Collected data —
§ §

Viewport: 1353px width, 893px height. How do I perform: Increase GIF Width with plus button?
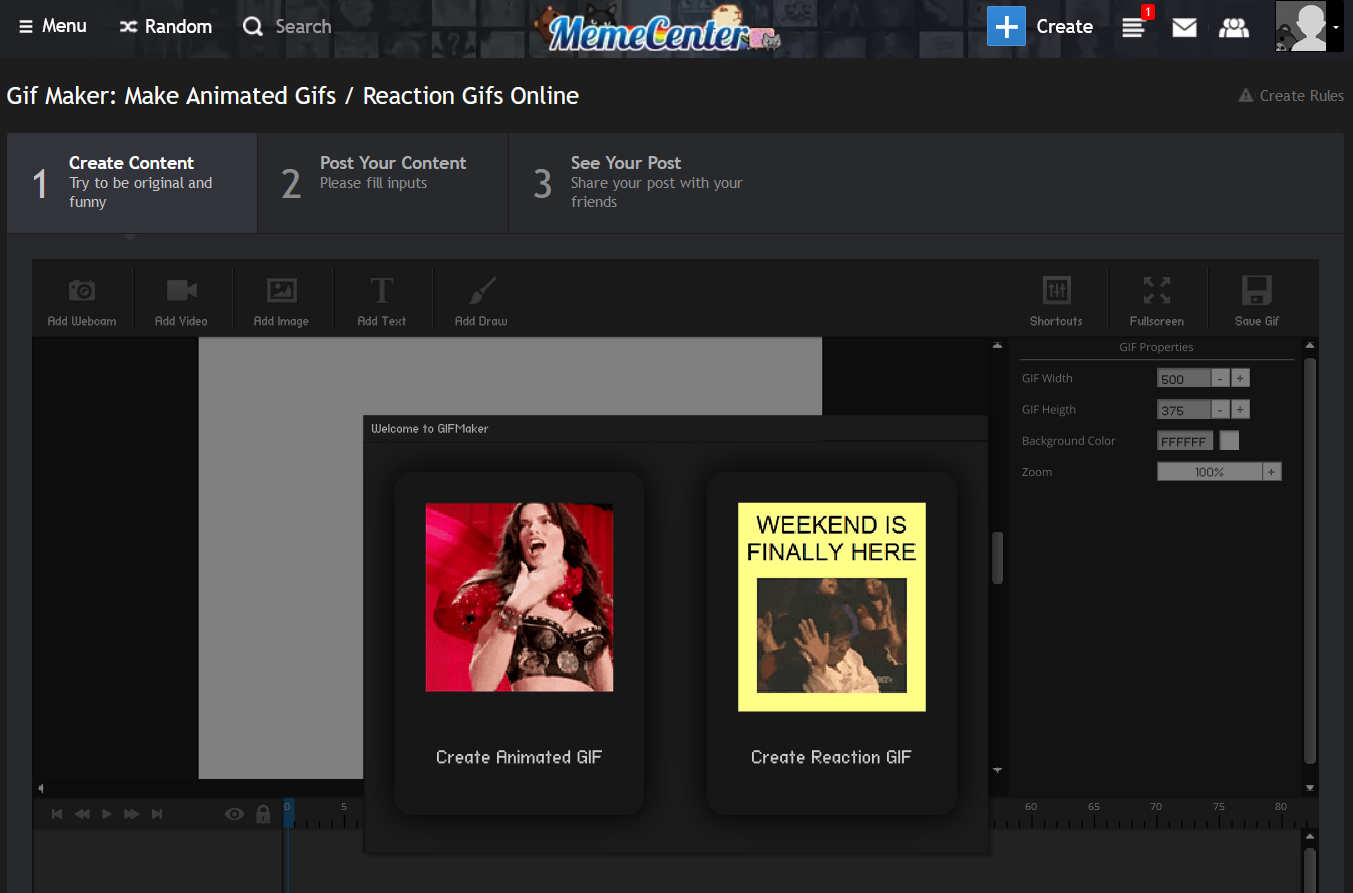coord(1240,378)
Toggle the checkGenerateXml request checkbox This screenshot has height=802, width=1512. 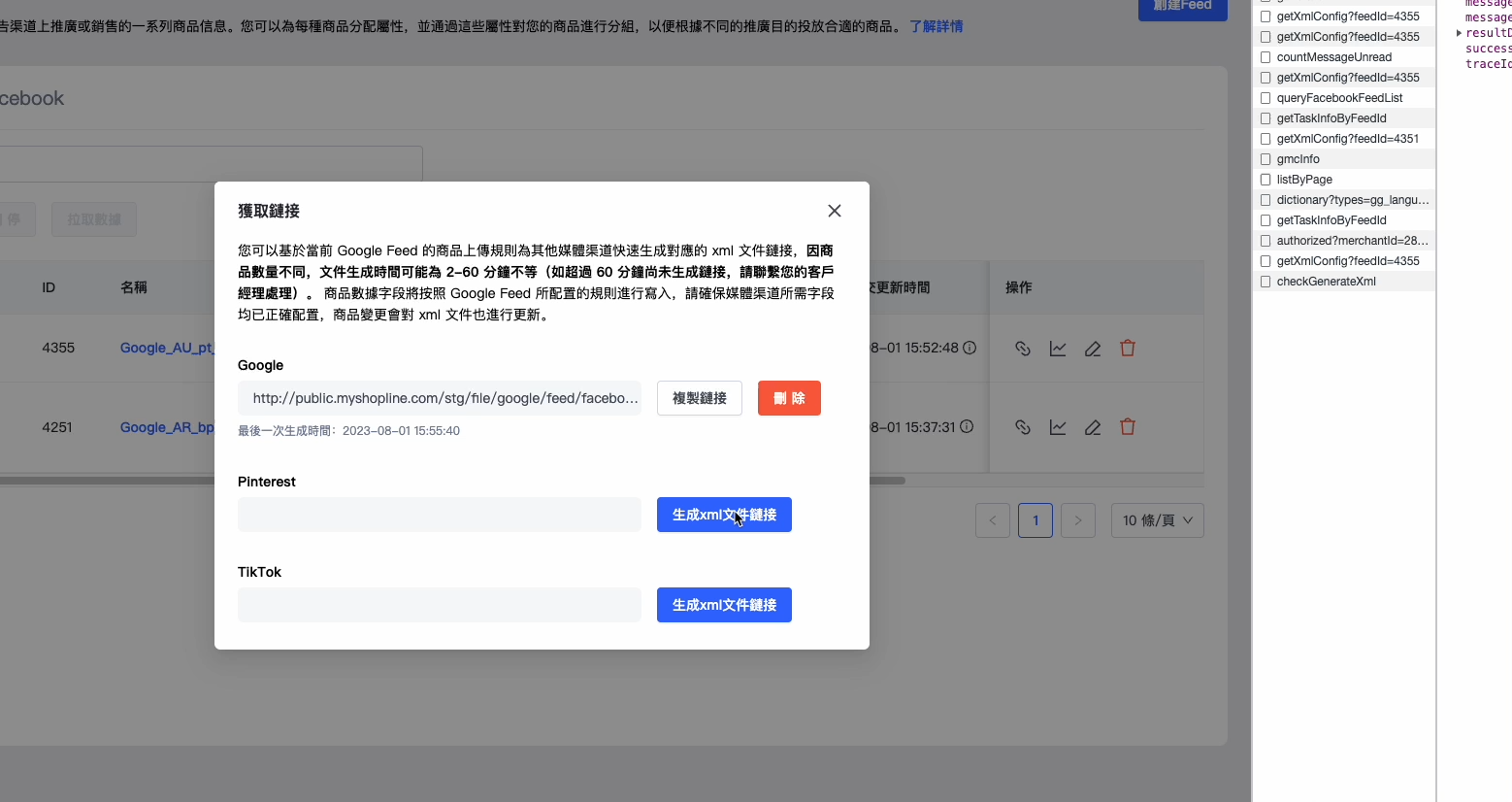pos(1265,282)
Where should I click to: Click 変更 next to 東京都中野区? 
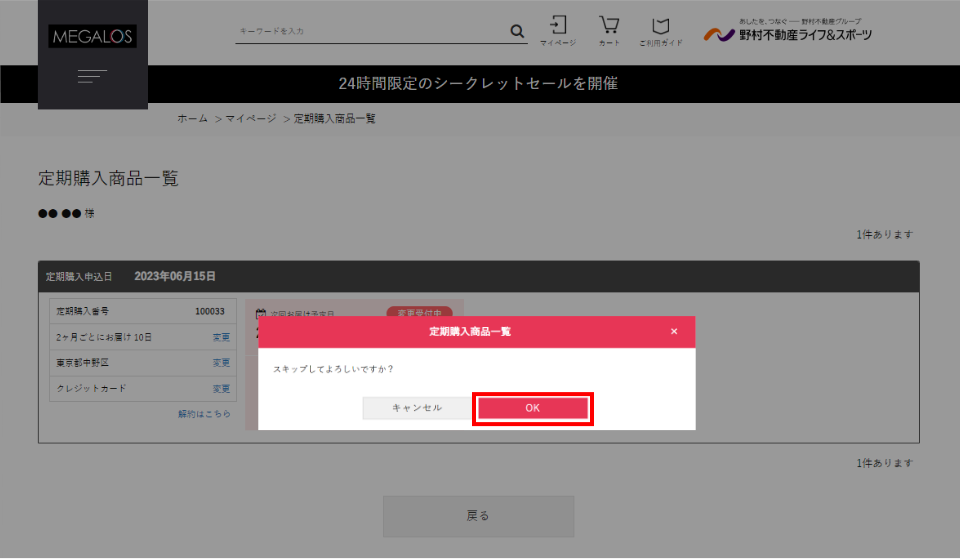221,363
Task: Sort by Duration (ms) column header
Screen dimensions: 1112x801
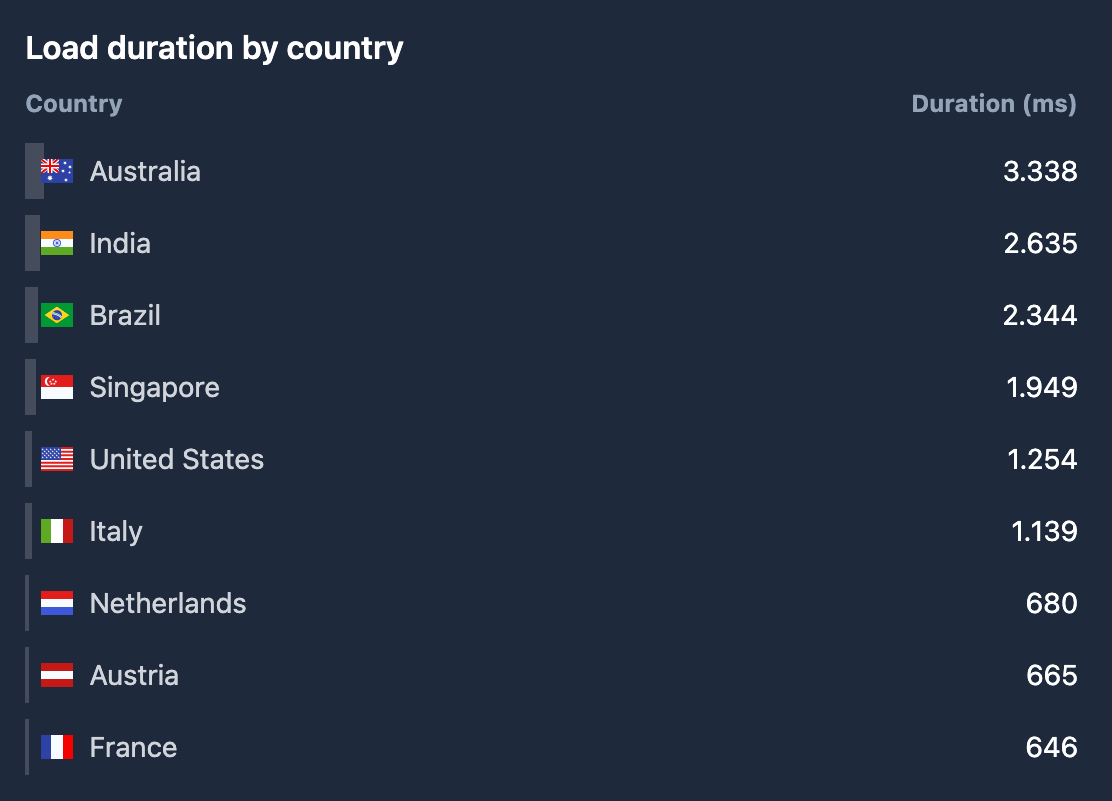Action: 994,104
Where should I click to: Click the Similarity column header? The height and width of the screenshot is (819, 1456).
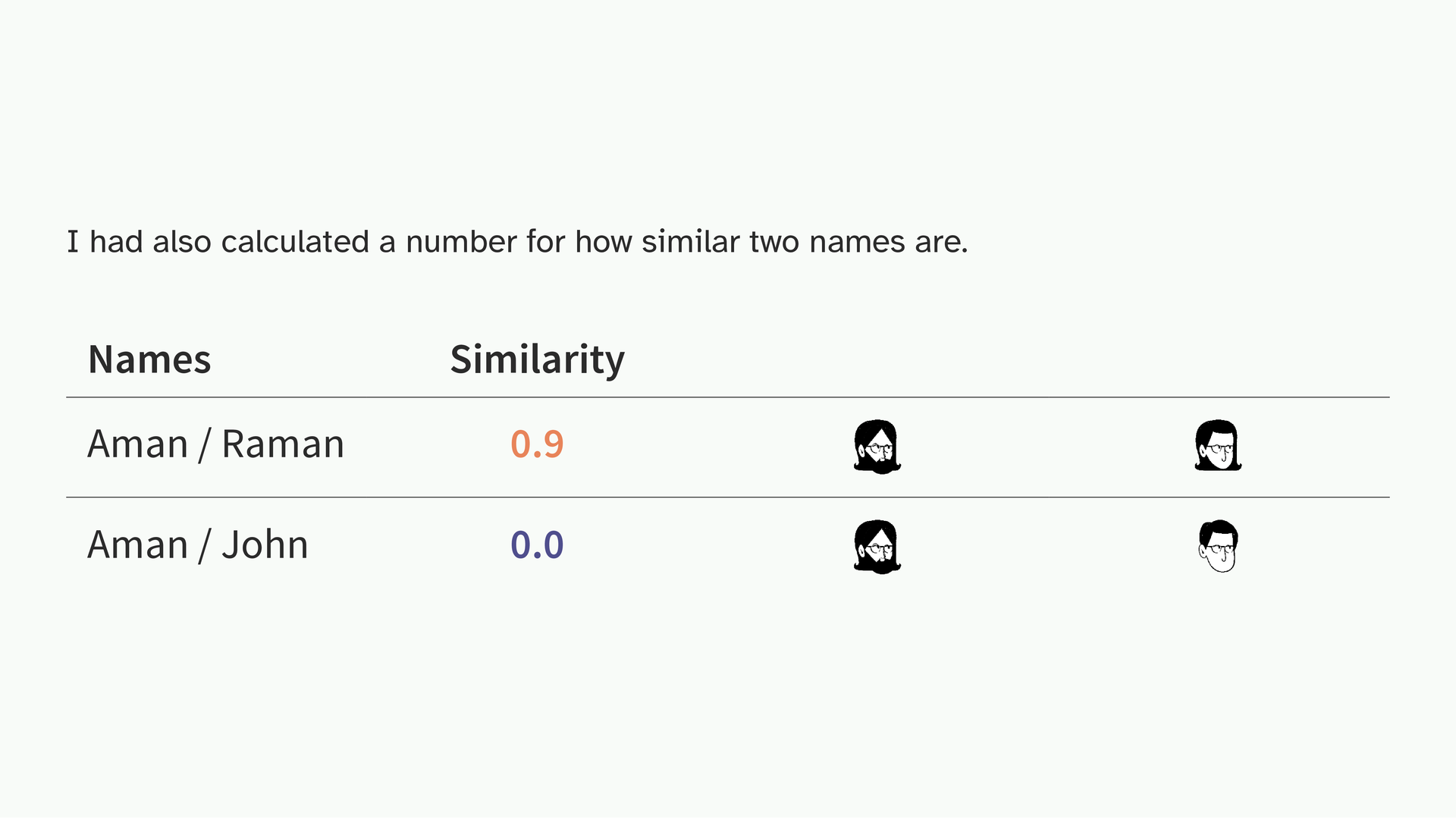pyautogui.click(x=537, y=359)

§ §

ABOUT THIS EXERCISE — For the entries above, the output must hold exactly the lines from the one with "Where should I click to: Click the" through the last line, both included, and no pictures.

TASK SOLUTION —
Where should I click to: Click the Similarity column header? The height and width of the screenshot is (819, 1456).
pyautogui.click(x=537, y=359)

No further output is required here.